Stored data

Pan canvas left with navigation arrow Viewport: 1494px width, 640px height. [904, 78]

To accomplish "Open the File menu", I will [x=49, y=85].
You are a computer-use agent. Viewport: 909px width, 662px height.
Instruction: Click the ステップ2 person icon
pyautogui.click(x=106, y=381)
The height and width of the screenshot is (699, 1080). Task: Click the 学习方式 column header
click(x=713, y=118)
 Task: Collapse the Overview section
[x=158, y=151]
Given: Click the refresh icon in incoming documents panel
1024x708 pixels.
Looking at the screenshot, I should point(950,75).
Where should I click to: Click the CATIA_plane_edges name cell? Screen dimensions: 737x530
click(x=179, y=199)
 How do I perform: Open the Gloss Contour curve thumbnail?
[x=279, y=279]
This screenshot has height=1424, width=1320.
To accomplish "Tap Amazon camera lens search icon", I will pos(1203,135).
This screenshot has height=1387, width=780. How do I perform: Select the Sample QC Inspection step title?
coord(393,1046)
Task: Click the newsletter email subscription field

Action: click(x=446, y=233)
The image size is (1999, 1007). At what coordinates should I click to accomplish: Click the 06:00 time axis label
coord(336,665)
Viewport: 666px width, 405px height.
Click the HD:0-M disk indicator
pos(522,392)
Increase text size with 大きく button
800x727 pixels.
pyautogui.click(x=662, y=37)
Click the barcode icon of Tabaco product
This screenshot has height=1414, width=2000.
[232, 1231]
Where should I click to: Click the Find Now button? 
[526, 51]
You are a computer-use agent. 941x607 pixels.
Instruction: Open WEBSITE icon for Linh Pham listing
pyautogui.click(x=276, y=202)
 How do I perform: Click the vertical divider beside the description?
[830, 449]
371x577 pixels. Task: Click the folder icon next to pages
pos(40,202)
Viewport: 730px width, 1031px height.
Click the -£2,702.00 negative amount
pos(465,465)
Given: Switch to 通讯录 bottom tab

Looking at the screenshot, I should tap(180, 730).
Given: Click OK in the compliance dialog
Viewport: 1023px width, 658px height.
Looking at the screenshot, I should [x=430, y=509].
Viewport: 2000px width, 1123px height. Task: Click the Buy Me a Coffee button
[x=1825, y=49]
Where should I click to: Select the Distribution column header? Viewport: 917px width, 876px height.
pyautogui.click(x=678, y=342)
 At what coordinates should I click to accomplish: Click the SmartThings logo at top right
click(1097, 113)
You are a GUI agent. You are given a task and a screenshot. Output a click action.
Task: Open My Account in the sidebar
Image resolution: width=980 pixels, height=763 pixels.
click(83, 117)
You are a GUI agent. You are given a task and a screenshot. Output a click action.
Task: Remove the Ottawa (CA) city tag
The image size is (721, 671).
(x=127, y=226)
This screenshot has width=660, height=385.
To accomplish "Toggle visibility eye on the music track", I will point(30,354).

- [EXERCISE BRIEF]: Pull out the lines above in which the word "will" appears.

- [TASK OUTPUT]:
To accomplish "Open the File menu", I will [x=49, y=85].
To accomplish "Tap Amazon camera lens search icon", I will pos(1203,135).
To accomplish "Toggle visibility eye on the music track", I will point(30,354).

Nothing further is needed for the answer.